Jewish Ottoman businesswoman

Esperanza Malchi also spelled Malk or Malkhi (died 1 April 1600) was a Jewish Ottoman businesswoman. She was the influential favorite and Kira (business agent) of the valide sultan Safiye Sultan.

==Life==
===Early life===
Malchi reportedly originated from Italy, though details about her early life are unknown. She was married to a Jewish businessman and had at least three sons.

Due to the seclusion from the opposite sex and the outside world imposed upon the women of the Ottoman Imperial Harem, male merchants were not allowed into the harem, and a custom developed with merchants' wives entering the harem to act as intermediary agents, displaying the goods to the prospective clients of the harem. These women were often Jews, who, as non-Muslims, were not subjected to the same gender segregation as Muslim women, and thus could act as the intermediaries of the harem women in several other areas. Many became successful businesswomen as agents to the harem women, particularly as widows. This would have been the background of Malchi as well.

Because several kiras were working in the Imperial Harem in parallel and are seldom documented by name, it is difficult to identify individual kiras and separate them from each other. Malchi, in particular, has often been confused with Esther Handali, who had a similar position and was active simultaneously. When she first entered the harem is unknown, but her career overlaps with Esther Handali's, who was employed by Nurbanu Sultan, the mother of Sultan Murad III. Malchi, however, worked for Nurbanu Sultan's daughter-in-law, Safiye, consort of Murad III and mother of Sultan Mehmed III.

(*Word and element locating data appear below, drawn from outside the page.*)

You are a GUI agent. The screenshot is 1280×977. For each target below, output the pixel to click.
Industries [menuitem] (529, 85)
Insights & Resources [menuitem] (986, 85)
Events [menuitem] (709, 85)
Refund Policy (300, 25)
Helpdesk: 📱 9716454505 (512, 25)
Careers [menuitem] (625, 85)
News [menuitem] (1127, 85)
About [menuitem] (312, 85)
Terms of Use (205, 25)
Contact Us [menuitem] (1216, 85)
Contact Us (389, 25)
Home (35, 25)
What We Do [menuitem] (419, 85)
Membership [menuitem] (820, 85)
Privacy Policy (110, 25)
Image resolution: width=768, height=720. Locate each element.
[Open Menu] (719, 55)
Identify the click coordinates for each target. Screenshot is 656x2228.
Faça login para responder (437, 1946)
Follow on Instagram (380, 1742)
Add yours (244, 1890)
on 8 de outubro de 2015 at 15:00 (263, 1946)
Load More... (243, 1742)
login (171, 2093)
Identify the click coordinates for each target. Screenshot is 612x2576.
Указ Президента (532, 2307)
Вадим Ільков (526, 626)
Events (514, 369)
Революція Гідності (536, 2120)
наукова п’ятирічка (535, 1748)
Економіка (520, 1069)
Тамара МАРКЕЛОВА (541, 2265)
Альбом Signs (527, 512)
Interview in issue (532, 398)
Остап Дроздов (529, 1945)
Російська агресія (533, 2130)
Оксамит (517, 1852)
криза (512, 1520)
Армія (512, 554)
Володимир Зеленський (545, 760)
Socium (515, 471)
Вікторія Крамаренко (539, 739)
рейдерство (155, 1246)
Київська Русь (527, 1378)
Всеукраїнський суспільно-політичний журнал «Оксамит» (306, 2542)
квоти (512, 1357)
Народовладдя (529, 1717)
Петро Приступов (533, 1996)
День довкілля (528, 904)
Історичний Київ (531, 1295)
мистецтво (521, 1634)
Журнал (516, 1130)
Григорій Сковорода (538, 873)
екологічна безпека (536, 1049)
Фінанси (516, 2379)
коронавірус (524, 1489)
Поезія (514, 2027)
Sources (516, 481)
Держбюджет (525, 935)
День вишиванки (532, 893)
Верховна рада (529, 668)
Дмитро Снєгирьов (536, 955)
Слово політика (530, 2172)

===Kira of Safiye Sultan===
Malchi had the same favored position to Safiye Sultan, as Esther Handali had previously had to Nurbanu Sultan. As was common for a kira, she became the trusted confidant of her client, and her tasks soon expanded from acting as intermediary for merchant goods to acting as intermediary for other money transactions, and from there to further tasks between her client and the outside world. When Safiye became the valide sultan, mother and adviser of the reigning sultan (1595-1603), Handali's own influence reached its peak, and she was entrusted with political and diplomatic correspondence between Safiye and foreign powers. In the case of Malchi, her position of favourite to Safiye Sultan was rumoured to be the result of a love affair between the two women, a rumour which was described by the English ambassador at the Ottoman court.

Reportedly, she attempted to influence Safiye (and through her the sultan) to a policy against the Republic of Venice, and by doing so came in conflict with the Venetian spy Beatrice Michiel, who had the opposite intention: the two women once came in to open conflict in front of Safiye.
She acted as the intermediary between Safiye and the Queen of England, and wrote to Queen Elizabeth I of England on her mistress' behalf, mentioning discreet exchanges of diplomatic items.

===Death===
The position of Malchi became a cause of widespread discontent. Her influence upon the sultan's mother and through her upon the sultan himself and the policy of the Ottoman Empire was resented, as well as her influential role in the economic affairs of the court. In the spring of 1600, the Ottoman cavalry revolted because of the devaluation of the currency. Malchi became the target of their discontent, and the rebels successfully demanded of the sultan that he turn Malchi over to them. On 1 April, Malchi and her eldest son were assassinated near the house of Halil Pasha, the Kaymakam of Constantinople. Her second son escaped while her youngest son converted to Islam. Her assassination was seen as a hard blow to the Jewish community of Constantinople.